The European Union has reached a provisional agreement on the AI Omnibus package, an initiative designed to simplify parts of the AI Act and reduce regulatory complexity for businesses building or deploying AI systems. But while lawmakers describe the agreement as progress, many industry groups believe the outcome only partially addresses the operational challenges companies are already facing.
One of the biggest debates centered around overlapping regulations for sectors such as medical devices, machinery, toys, and transportation products. In the end, lawmakers agreed to remove overlapping AI Act provisions only for machinery products, while the remaining sectors may see clarifications later through implementing acts. For many businesses, that creates continued uncertainty around compliance responsibilities, timelines, and product classification.
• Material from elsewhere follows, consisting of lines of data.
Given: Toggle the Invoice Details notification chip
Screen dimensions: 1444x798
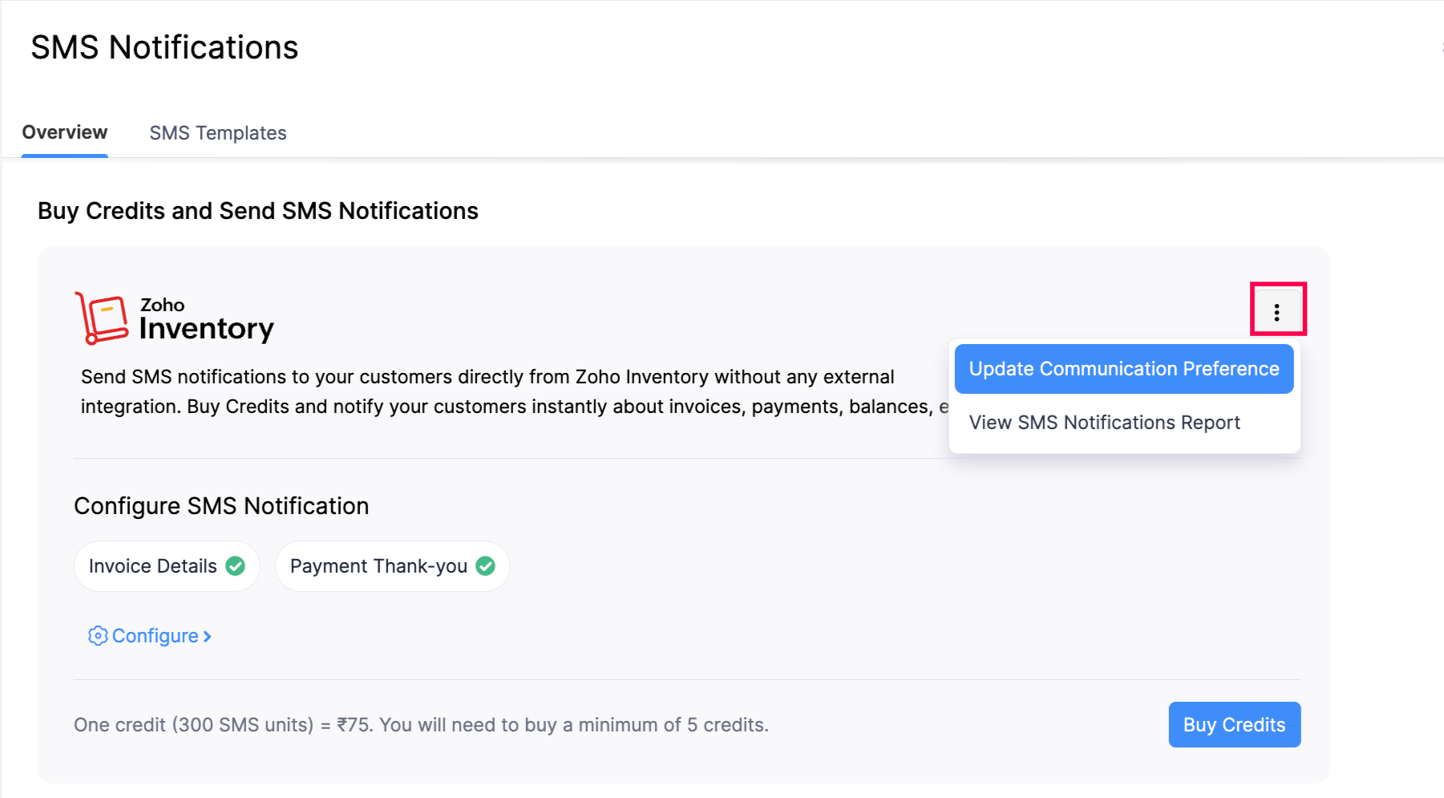Looking at the screenshot, I should [x=166, y=565].
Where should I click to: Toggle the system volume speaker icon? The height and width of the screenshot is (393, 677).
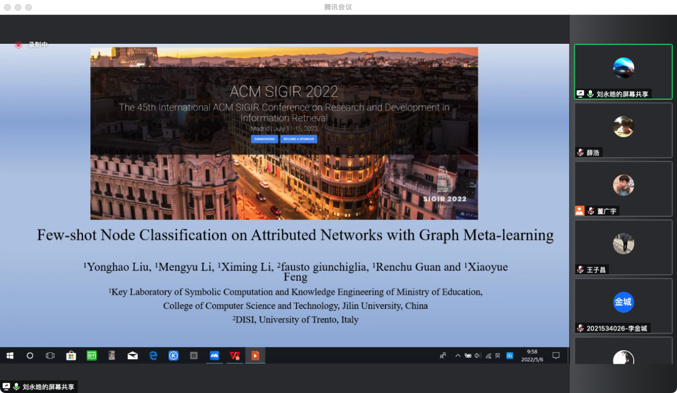tap(478, 356)
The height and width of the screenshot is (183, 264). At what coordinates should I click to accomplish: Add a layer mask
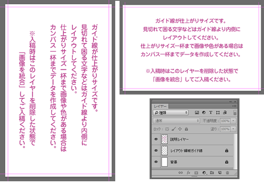(196, 172)
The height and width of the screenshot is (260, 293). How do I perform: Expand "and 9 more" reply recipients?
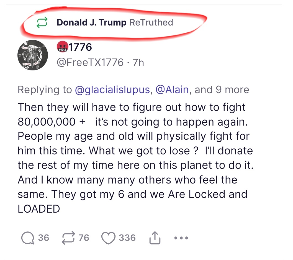pyautogui.click(x=222, y=90)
The package also introduces several operational changes that could directly affect companies working with AI systems in Europe. SME exemptions will now extend to mid-sized companies with up to €200 million in turnover, potentially helping scale-ups navigate compliance more easily. At the same time, stricter obligations are being introduced for AI systems capable of generating non-consensual explicit content or child sexual abuse material. Deadlines for high-risk AI compliance have also been pushed back into 2027 and 2028, giving organizations more time to adapt infrastructure, governance, and internal processes.
However, attention is already shifting toward what many consider the more important phase: the Digital Omnibus package. While the AI Omnibus focuses on simplifying AI-specific regulation, the Digital Omnibus will shape one of the most critical questions for Europe’s AI future: how companies can legally access and use data for AI development and scientific research.
This is where the tension between innovation and regulation becomes much more visible. Industry groups argue that without clearer rules around pseudonymized data, legitimate interest processing, and AI-related research exemptions, Europe risks slowing down its own AI competitiveness. Others continue to prioritize strict interpretations of data protection principles, fearing that loosening restrictions could weaken the GDPR framework.
For companies building AI products, the challenge is becoming increasingly operational rather than theoretical. AI systems depend on data availability, governance clarity, auditability, and long-term maintainability. When rules remain fragmented or open to interpretation across multiple Member States, businesses face slower development cycles, higher legal uncertainty, and more complex architecture decisions.
The broader message behind the EU’s latest AI negotiations is becoming clear: Europe is still trying to find the balance between protecting users and enabling competitive AI innovation. And while the AI Omnibus may reduce some immediate friction, the next stage of regulation around data access and AI development could have a far greater impact on how European software ecosystems evolve over the next few years.